According to some aspects, all DAS units in a geographic area may be configured to periodically generate one or more TD signatures and transmit them to DAS management system 112.
Alternatively, or in addition, DAS management system 112 may broadcast a request to all DAS units in a geographic area to send TD signatures. In response to receiving the request, each DAS unit may perform acoustic sensing of one or more fiber segments, generate corresponding TD signatures, and transmit the TD signatures to DAS management system 112.

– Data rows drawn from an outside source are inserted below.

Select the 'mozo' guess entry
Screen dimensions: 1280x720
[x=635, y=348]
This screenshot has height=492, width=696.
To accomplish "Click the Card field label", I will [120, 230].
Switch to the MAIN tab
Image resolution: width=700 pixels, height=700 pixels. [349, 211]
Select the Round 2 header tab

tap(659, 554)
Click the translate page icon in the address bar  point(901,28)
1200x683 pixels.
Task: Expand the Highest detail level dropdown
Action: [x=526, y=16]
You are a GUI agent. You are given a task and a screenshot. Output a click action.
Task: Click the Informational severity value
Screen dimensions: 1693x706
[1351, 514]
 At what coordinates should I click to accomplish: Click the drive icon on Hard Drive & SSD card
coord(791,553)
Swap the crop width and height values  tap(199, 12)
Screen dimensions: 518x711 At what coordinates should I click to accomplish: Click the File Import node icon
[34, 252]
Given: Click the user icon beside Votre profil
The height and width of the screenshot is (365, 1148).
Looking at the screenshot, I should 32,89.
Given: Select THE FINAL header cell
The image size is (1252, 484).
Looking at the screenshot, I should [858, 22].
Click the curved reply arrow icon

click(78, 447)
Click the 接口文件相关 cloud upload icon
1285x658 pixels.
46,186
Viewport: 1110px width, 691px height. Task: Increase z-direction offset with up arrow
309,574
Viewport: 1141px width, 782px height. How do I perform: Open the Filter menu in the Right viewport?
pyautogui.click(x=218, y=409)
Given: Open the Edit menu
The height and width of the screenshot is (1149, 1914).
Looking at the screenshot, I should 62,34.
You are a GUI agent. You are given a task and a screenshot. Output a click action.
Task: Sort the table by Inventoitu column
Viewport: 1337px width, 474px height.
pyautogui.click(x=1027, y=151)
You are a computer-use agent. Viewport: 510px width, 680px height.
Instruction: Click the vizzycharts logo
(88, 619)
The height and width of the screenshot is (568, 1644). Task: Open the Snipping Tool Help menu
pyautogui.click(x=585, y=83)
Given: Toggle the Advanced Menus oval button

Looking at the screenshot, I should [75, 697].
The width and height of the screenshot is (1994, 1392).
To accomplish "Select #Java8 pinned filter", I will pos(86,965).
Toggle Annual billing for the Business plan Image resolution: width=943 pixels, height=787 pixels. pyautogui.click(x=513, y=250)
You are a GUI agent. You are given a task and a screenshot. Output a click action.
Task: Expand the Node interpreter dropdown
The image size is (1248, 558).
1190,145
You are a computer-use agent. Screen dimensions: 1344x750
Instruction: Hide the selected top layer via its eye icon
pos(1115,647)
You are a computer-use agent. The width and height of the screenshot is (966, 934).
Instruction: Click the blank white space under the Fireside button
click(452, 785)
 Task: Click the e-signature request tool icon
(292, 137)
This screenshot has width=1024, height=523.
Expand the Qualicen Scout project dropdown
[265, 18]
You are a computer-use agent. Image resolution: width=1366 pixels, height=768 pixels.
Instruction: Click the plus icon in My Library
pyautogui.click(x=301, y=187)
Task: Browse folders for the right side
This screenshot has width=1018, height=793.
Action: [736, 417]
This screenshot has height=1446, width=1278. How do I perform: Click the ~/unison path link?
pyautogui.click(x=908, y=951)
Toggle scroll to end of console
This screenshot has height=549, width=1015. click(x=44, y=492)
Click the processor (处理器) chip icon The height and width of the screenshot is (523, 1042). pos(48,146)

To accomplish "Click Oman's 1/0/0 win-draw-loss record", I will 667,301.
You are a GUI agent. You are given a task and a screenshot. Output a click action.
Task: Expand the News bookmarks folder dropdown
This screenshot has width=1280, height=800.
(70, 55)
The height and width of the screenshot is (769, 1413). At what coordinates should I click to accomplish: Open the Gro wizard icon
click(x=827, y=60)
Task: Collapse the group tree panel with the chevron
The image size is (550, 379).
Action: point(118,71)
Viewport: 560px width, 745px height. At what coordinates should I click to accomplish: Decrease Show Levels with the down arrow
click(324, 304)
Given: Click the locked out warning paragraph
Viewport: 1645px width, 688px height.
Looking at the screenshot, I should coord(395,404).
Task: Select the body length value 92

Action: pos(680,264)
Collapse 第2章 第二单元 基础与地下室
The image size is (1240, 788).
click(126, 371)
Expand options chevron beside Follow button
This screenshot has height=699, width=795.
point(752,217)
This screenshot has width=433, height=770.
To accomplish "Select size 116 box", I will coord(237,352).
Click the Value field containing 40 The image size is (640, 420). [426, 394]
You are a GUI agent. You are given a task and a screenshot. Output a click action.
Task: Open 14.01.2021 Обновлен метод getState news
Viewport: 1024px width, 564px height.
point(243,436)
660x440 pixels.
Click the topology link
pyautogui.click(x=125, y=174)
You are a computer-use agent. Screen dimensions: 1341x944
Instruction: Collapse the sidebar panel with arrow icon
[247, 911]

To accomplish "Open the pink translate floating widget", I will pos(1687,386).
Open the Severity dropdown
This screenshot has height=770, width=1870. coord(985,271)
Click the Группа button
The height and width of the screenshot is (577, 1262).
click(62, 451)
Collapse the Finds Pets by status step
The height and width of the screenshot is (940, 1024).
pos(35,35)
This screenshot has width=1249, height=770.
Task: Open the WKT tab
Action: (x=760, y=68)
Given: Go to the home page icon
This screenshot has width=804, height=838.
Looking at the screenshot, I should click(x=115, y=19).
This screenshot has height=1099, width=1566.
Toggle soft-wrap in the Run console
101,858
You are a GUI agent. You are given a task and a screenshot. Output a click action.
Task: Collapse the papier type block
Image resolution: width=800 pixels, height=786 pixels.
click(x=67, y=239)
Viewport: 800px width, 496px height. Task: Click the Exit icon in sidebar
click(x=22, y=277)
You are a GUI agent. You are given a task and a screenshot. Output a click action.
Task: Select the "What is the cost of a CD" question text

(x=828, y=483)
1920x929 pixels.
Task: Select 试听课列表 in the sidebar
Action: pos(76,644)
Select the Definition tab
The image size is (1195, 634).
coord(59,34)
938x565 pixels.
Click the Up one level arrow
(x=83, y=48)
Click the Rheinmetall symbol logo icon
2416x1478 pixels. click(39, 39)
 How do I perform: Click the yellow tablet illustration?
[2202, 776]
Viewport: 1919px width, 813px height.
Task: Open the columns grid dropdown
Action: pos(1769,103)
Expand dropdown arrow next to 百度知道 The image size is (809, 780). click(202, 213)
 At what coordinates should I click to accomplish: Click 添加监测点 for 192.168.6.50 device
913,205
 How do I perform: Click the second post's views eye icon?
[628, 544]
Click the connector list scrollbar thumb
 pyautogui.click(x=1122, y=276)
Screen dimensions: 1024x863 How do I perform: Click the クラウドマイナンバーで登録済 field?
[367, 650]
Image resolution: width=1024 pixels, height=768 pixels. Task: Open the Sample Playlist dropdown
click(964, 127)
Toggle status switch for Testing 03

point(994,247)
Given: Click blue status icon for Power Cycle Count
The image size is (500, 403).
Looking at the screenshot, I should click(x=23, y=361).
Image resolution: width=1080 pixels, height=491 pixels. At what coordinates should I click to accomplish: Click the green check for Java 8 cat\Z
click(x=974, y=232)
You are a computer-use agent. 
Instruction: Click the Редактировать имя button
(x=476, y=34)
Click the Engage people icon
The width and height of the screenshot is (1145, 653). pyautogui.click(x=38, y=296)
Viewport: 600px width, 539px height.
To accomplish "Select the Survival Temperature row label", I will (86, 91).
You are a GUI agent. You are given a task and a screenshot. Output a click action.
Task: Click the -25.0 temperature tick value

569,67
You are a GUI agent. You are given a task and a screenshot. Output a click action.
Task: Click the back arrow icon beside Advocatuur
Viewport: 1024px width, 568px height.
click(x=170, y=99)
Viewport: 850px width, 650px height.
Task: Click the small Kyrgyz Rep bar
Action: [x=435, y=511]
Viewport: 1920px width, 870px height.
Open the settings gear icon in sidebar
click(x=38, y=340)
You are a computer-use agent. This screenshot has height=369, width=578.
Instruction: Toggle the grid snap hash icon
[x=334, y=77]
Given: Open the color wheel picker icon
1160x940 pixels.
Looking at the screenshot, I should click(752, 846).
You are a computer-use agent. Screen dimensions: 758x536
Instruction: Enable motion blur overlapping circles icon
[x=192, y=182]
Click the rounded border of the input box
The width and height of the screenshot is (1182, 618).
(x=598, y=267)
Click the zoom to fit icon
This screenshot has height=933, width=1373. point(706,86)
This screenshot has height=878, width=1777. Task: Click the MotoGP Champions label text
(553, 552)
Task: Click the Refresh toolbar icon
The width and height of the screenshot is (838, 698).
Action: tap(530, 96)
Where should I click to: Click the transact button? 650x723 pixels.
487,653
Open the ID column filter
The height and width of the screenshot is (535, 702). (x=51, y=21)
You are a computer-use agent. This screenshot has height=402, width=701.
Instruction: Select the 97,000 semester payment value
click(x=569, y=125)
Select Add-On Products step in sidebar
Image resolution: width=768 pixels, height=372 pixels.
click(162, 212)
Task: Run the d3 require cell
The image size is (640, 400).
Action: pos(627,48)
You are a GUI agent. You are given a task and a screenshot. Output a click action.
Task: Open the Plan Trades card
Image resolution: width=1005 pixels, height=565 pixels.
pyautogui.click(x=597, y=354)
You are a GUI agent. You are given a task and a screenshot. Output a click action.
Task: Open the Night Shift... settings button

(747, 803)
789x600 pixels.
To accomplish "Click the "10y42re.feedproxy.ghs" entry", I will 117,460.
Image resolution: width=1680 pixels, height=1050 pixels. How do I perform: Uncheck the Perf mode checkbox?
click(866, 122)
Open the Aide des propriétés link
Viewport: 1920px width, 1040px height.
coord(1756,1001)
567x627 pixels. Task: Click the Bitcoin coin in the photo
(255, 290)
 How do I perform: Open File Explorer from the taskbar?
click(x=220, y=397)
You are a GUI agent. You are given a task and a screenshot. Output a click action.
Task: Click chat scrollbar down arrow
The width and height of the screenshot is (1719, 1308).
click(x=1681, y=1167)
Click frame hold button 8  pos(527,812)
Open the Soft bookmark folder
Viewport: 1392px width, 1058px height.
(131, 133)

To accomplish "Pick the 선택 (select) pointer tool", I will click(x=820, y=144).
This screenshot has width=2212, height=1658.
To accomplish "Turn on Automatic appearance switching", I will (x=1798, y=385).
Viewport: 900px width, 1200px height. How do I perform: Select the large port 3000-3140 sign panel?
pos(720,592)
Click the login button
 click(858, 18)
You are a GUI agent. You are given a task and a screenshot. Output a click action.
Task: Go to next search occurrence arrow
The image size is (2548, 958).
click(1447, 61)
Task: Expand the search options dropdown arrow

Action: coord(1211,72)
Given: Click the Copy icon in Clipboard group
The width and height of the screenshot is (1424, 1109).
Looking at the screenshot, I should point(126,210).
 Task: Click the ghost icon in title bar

According to some aspects, determining a measure of similarity between acoustic signatures of two fiber segments may provide an indication of how closely they are located to one another in the fiber optic network 110. For example, fiber segments of fiber optic network 110 that are co-located may have identical acoustic signatures. Furthermore, fiber segments that are located in within a close range of each other may have similar, if not identical, acoustic signals.
In the example of
According to some aspects, the similarity between TD waveforms of various acoustic signatures may be quantified using similarity measures, such as dynamic time warping (DTW) distance, cross correlation coefficient, mean squared error (MSE), Euclidean distance, and/or the like. According to some aspects, DTW may be used for measuring the similarity between two acoustic signatures, especially when they may have different lengths or exhibit some temporal distortion. The DTW technique may be used to calculate a DTW distance between two acoustic signatures. According to some aspects, when two acoustic signatures that are to be compared have different lengths (i.e., the number of samples corresponding to the TD waveforms are not equal), DTW may be used to align the two acoustic signals and calculate a DTW distance them. The DTW distance may represent the distance or dissimilarity between the two acoustic signatures. According to some aspects, a similarity measure of two acoustic signatures may be determined as a scaled reciprocal of their DTW distance.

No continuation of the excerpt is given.